◆ AUFGABE:
Wie lässt sich der Absatz der Seite, der mit „Wir veranstalteten noch zahlreiche“ beginnt, kürzer fassen, ohne seine wichtigsten Fakten zu verlieren?

◆ SEITE:

━━━━━━━━━━━━━━━━━━━━

Wir veranstalteten noch zahlreiche Freundschaftstreffen, bilaterale Treffen und politische Diskussionsrunden, die stets sehr gut besucht waren. An dieser Stelle möchte ich unser neues Cuba-Soliprojekt erwähnen, das die Sanierung einiger Universitätsgebäude in Matanzas beinhaltet. Bitte helft! Spendet für dieses Projekt!

So wurde aus der algerischen Jubelveranstaltung ein politisches Festival der fortschrittlichen Jugend der Welt gemacht.

Leider gab es keinen Ausschluss der irakischen Staatsdelegation sondern nur eine Rüge an ihrem Verhalten seitens des IOCs. Der sich dem Druck des NPC Algeriens, diesen Vorfall zu verharmlosen, beugen mußte.

━━━━━━━━━━━━━━━━━━━━

◆ GESPEICHERTE ZEILEN:
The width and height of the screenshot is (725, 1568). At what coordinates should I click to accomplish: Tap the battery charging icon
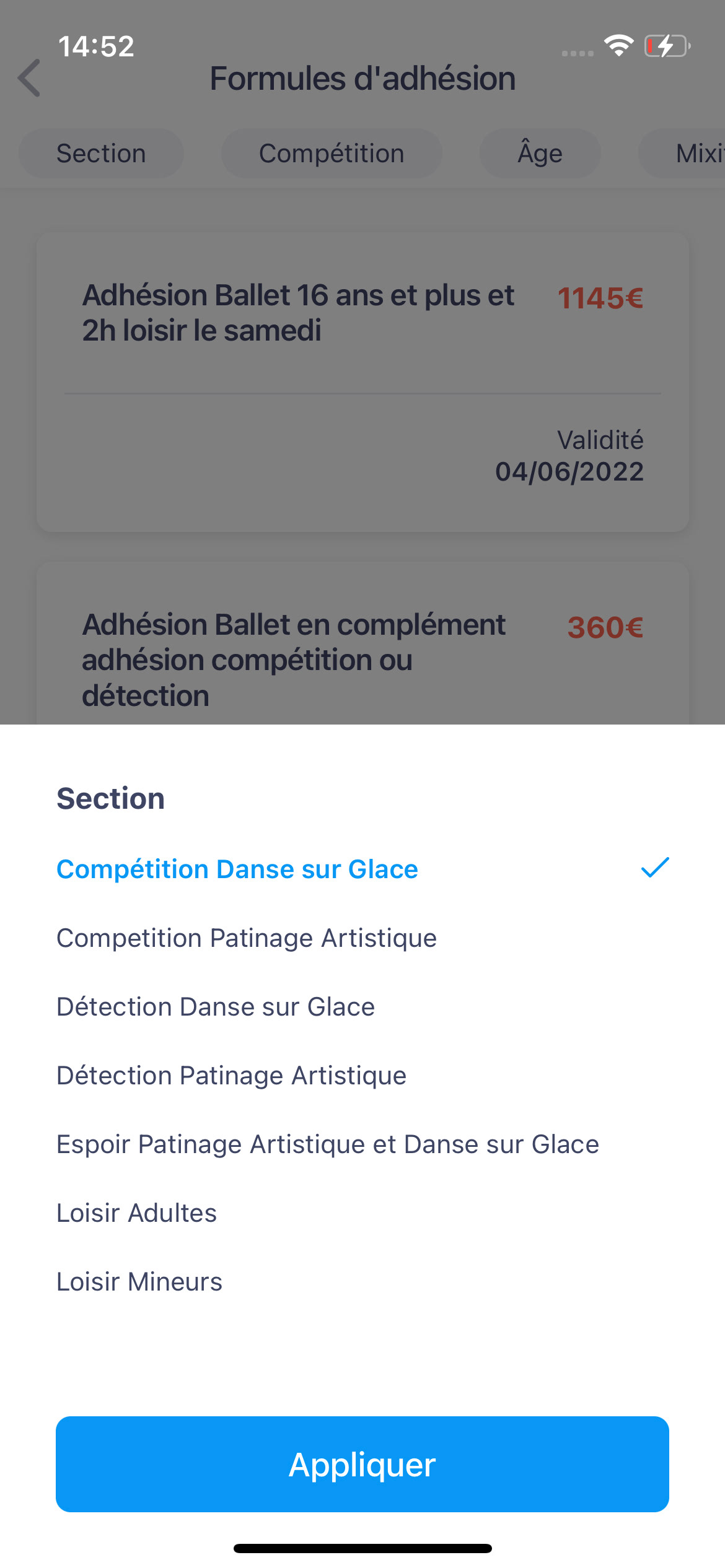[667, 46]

━━━━━━━━━━━━━━━━━━━━

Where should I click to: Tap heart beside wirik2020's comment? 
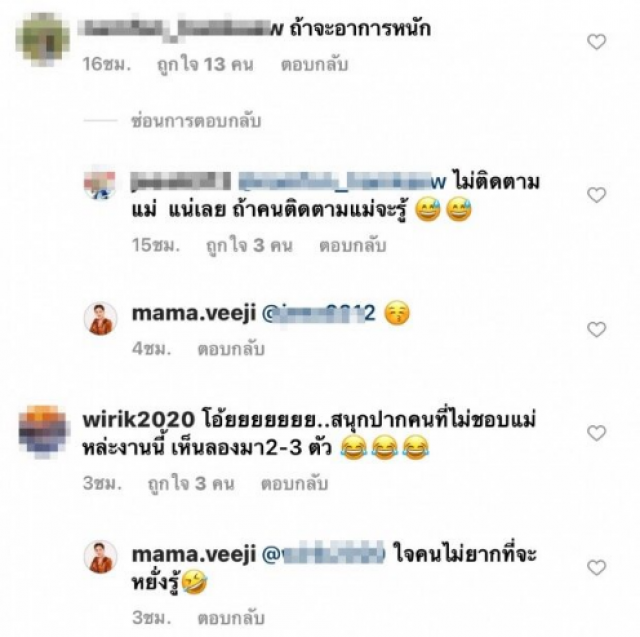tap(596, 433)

━━━━━━━━━━━━━━━━━━━━

◆ VOLLSTÄNDIGE ANTWORT:
Es fanden viele stets gut besuchte Freundschaftstreffen, bilaterale Treffen und politische Diskussionsrunden statt. Das neue Cuba-Soliprojekt umfasst die Sanierung einiger Universitätsgebäude in Matanzas, und es wird zu Spenden dafür aufgerufen.